WORK TASK: Wherever "will" appears in a line of the records below, count that line, and report only the number.
[[ INPUT RECORDS, beginning ]]
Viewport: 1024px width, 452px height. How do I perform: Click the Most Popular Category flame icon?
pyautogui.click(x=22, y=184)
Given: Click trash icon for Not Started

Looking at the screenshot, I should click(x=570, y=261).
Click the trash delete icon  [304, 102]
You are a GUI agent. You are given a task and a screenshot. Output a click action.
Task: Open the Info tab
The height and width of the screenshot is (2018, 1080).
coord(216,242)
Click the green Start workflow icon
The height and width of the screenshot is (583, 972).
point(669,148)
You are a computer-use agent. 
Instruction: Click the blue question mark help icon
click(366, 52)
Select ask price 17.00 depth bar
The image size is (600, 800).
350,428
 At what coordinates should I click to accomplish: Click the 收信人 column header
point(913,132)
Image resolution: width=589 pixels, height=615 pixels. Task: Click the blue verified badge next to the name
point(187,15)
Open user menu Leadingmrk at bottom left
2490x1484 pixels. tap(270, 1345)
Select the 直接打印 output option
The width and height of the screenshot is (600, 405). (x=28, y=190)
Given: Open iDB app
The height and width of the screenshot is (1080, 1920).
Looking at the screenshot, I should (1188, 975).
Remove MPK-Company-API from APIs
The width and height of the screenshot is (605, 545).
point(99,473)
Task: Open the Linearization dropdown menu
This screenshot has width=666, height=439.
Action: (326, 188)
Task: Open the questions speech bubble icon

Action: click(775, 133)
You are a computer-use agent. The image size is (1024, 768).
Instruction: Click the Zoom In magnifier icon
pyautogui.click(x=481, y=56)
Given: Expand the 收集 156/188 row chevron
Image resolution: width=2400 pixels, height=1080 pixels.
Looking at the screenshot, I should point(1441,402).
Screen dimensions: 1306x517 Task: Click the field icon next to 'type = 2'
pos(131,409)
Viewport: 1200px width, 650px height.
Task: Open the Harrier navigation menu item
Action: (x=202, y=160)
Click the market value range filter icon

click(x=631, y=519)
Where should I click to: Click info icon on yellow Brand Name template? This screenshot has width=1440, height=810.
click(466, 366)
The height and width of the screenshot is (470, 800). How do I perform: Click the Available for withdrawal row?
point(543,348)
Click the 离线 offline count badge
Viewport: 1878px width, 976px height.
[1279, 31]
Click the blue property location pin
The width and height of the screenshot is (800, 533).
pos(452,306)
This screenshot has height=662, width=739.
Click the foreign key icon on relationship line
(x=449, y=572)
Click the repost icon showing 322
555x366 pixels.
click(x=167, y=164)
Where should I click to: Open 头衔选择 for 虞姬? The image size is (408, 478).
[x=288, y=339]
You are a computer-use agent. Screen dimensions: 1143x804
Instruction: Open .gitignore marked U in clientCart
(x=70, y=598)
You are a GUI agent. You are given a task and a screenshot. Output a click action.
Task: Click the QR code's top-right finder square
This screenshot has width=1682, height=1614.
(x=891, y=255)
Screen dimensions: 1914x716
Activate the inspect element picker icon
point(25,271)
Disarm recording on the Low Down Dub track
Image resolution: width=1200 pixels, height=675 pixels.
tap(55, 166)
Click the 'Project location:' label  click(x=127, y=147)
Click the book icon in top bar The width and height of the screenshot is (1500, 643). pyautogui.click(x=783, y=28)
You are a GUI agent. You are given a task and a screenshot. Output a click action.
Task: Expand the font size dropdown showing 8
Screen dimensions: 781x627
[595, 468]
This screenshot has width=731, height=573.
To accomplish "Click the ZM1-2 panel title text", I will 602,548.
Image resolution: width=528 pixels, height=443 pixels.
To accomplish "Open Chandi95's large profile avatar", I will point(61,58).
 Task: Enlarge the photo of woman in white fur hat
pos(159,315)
[[ INPUT RECORDS, end ]]
RESULT FOR THIS TASK: 2